Psoriasis is an autoimmune disease that affects around 125 million people worldwide. Symptoms, which include the formation of red inflamed lesions that appear on the skin, vary from mild to severe. The disease is often associated with other serious health conditions such as diabetes, heart disease and depression.

The researchers observed an increase in the accumulation of plasmacytoid dendritic cells in the psoriatic lesions of patients as well as in mice that are model organisms for the study of the disease. Plasmacytoid dendritic cells are a specific type of immune cell that can infiltrate damaged tissue during the early phase of psoriasis. In contrast, the levels of another type of dendritic cells known as Langerhans cells, were significantly decreased in the lesions compared to healthy skin in humans and mice.
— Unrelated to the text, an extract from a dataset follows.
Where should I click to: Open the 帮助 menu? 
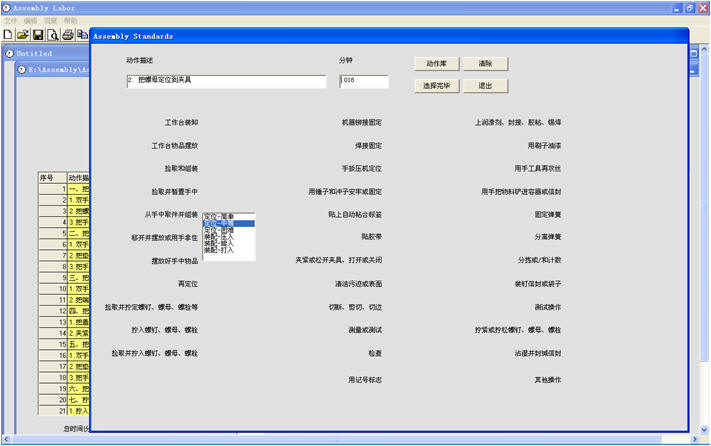70,20
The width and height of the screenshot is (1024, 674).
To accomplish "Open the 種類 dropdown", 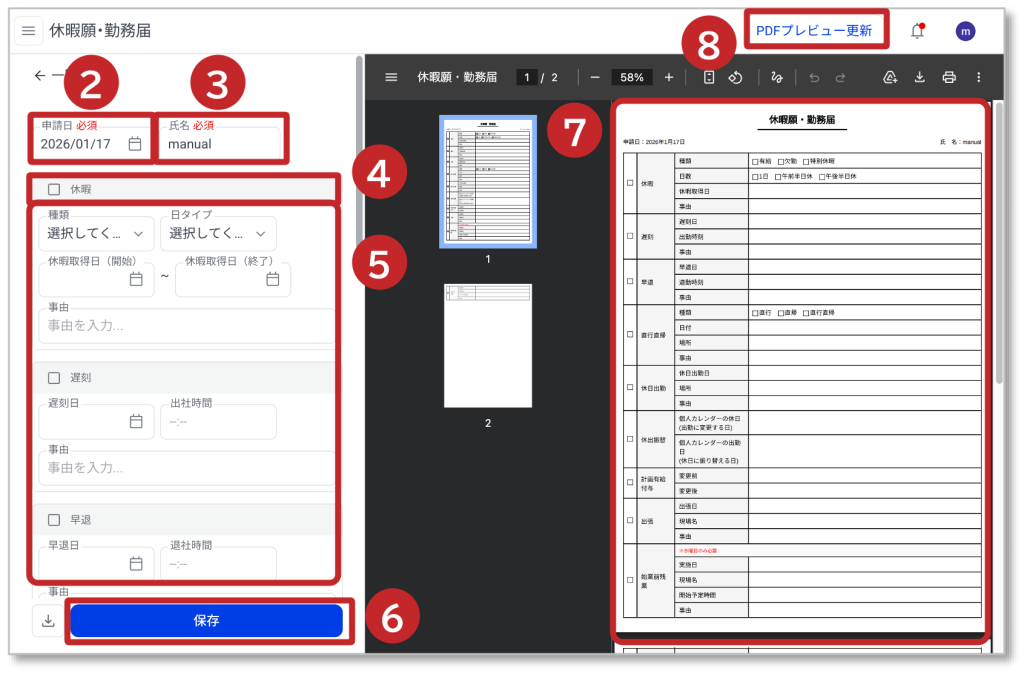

If the levels of plasmacytoid dendritic cells in mice were decreased during the early stages of the disease then the symptoms of psoriasis were quelled. A similar decrease in Langerhans cells at an early stage of the disease had no effect. If the levels of Langerhans cells were reduced at advanced stages of the disease, the symptoms of psoriasis were exacerbated.

"The changes in the severity of symptoms we have observed related to changes in the composition of dendritic cells most likely impact the balance of inflammatory mediators at the site of disease. It may well be that by inducing favourable compositions of dendritic cells at the early stages of psoriasis we may be able to help reduce the effects of psoriasis by achieving a better balance of these mediators at the site of the disease. Further work is needed before we can say with any certainty if such an approach will lead to a viable clinical treatment for psoriasis."